But within a few moments, I developed a strong sense that something was wrong—not just that I was isolating myself from my fellow congregants, or holding back from singing. I’ve studied chant, in the context of music history. I’ve listened to plenty of recordings, made available for the benefit of scholars and consumers. I’ve read about how it tried to strike the balance between emotion (rejoicing, mourning, awe, or penitence as necessary) and removal from the secular realm. About how composers expanded chants to reflect the text (even on the simple word “Alleluia”), then moved them from the meditative to the musical realm. Once I joined in, I realized what had felt wrong. Chant is not meant to be listened to. It has elements of song and elements of speech, but it isn’t either. It’s meditative, certainly, for both those chanting and those “listening”, but it’s nearly meaningless until you participate. It’s deliberate, ancient, immediate (be glad I’m not going off into another Kierkegaard digression here on the immediacy of music), transcendent, spiritual, physical, perplexing, focusing, and holy (in the sense of being set apart from other things in the world).

I’m making this point a bit strongly. There is real musical merit in, and real “outside” appreciation possible for, the hymns, antiphons, and sequences of the liturgy. But a psalm is mostly just intoned; from a melodic standpoint, it’s almost entirely a single repeated note, with a concluding burble up or down. Listening to it may put you in a trance, but I can’t imagine how it would help you worship. I don’t think I can explain more than that how important it is to join in chanting the mass, or service, or whatever, whenever it is possible to do so in place of just listening.

After dinner, we got set up in the guest house, known there as the “longhouse”. We had our own kitchen, stocked with fresh organic goodies (from eggs to raw milk to cookies), a sunny sitting room (directly adjacent to the school; apparently previous residents could hear homeroom or French class going on), and several private rooms to disperse to. Suzanne provided us with her Eddie Izzard DVD collection (which we didn’t manage to watch, however; as a first inkling of what the community was like, if you’ve never met nuns before, the sister who was showing us around the house also declared herself a big fan of Izzard).

We returned to the main house and looked around as dinner was being prepared. Hanging in the hallway was the following prayer. Now, the deliberate vagueness of the authorship, along with the style of writing makes the purported source of this text somewhat suspect. In fact, I searched the internet once I got back and could get no more information; the prayer was always presented in a vacuum (or list of other inspirational texts), except on a couple of occasions when attention was drawn to some anachronisms in the writing.
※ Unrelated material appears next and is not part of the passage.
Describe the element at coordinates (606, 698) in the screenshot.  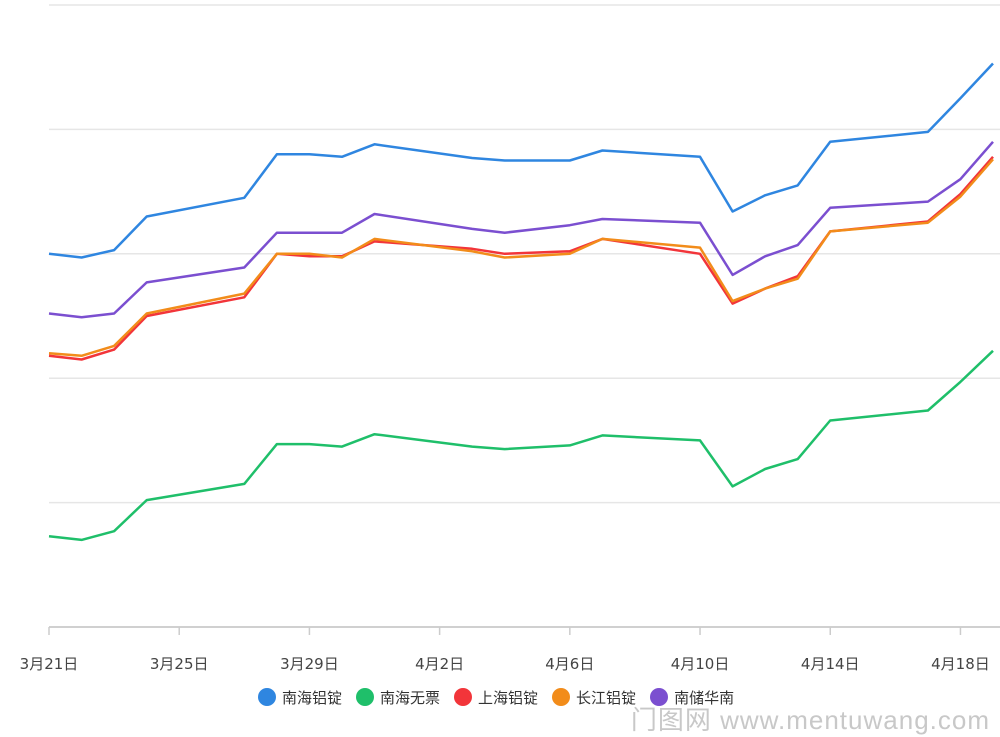
I see `legend-label: 长江铝锭` at that location.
So I include it as an example of how the nuns at the Melrose Convent see themselves and their calling, not any sort of historical document. It’s also still full of useful things for all of us to think about:
17th Century Nun’s Prayer

Lord, Thou knowest better than I know myself that I am growing older and will someday be old. Keep me from the fatal habit of thinking I must say something on every subject and on every occasion. Release me from craving to straighten out everybody’s affairs. Make me thoughtful but not moody: helpful but not bossy. With my vast store of wisdom, it seems a pity not to use it all, but Thou knowest Lord that I want a few friends at the end.
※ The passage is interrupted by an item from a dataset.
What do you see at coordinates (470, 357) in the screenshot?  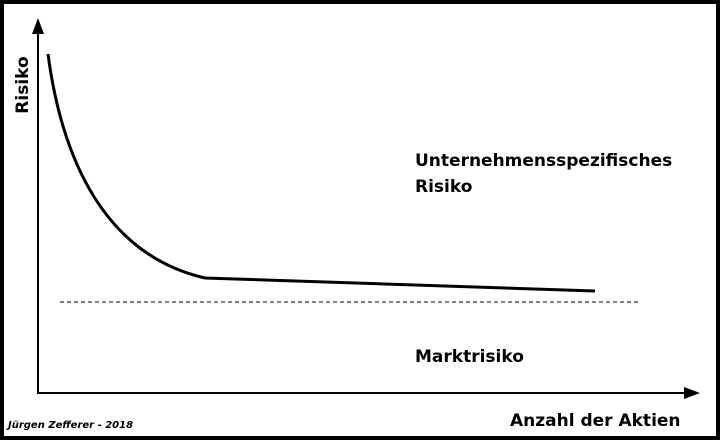 I see `region-label: Marktrisiko` at bounding box center [470, 357].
Keep my mind free from the recital of endless details; give me wings to get to the point. Seal my lips on my aches and pains. They are increasing, and love of rehearsing them is becoming sweeter as the years go by. I dare not ask for grace enough to enjoy the tales of others’ pains, but help me to endure them with patience.

I dare not ask for improved memory, but for a growing humility and a lessing cocksureness when my memory seems to clack with the memories of others. Teach me the glorious lesson that occasionally I may be mistaken.

Keep me reasonably sweet; I do not want to be a Saint—some of them are so hard to live with—but a sour old person is one of the crowning works of the devil. Give me the ability to see good things in unexpected places, and talents in unexpected people. And, give me, O Lord, the grace to tell them so.

AMEN

Dinner was a veritable feast. Apparently excited about having us as guests, the nuns had prepared several courses, and had sent out specially for hot dogs (they don’t usually eat meat). Hannah and I were, as expected, exceeding happy about the presence of kale. (Over the summer, as we were picking up vegetables from our CSA farm, we would ask with increasing intensity, “Are we getting kale this week? We really hope we are, because we really like having kale.” The first time we did this, the farmers responded in perplexity, “We’ve never actually had a reaction like that from anyone about getting kale.”) And here before us was a new yummy way to prepare it! (They call it “killer kale”.) We also had homemade ketchup, mustard, and tomatillo salsa; “apple leather”, the real version of what Fruit Roll-Ups always dreamed of being; fresh grape juice and grape jelly made from wild grapes in the area; a mix of beans from the garden; and other courses. Apparently when you make all your food fresh from the garden, living with a vow of poverty isn’t so bad.

Lots more I could share about the humor of the sisters and the stories that came out about convent life (such as tales of mass hysteria, or the three nuns who got in a fist-fight), but this is getting a bit long. Moving on to the evening…

Back at the longhouse, we sat around reading for a while. Hannah was reading poetry by Elizabeth Bishop. I was reading hymns (because there was no piano in the house for me to play them on). For some reason, “Lead On, O King Eternal” was going through my head:
Lead on, O King eternal,
The day of march has come;
Henceforth in fields of conquest
Thy tents shall be our home.
Through days of preparation
Thy grace has made us strong;
And now, O King eternal,
We lift our battle song.
I was reading from the Pilgrim Hymnal, of which I have four copies but hadn’t examined too carefully yet. Christian hymnody has plenty of texts with battle imagery (with good Scriptural reason), and many of them are collected, along with other exhortations to fortitude, in the Pilgrim Hymnal’s section on Courage. But I was struck by the end of the second verse, which I’ll use to close this entry (as always, the whole text of the hymn is available at Cyberhymnal). In a way quite consistent with the verses I linked to above (q.v.), it emphasizes the means of winning the battle to be our acting in love:
For not with swords’ loud clashing,
Nor roll of stirring drums;
With deeds of love and mercy
The heavenly kingdom comes.

1 comment:

Jerry Bowman said...

Wow. Sounds like an amazing time. I have often thought of visiting a monk's retreat in Arkansas for weekend of rest. I was especially touched by the nun's prayer. Lots of food for thought there!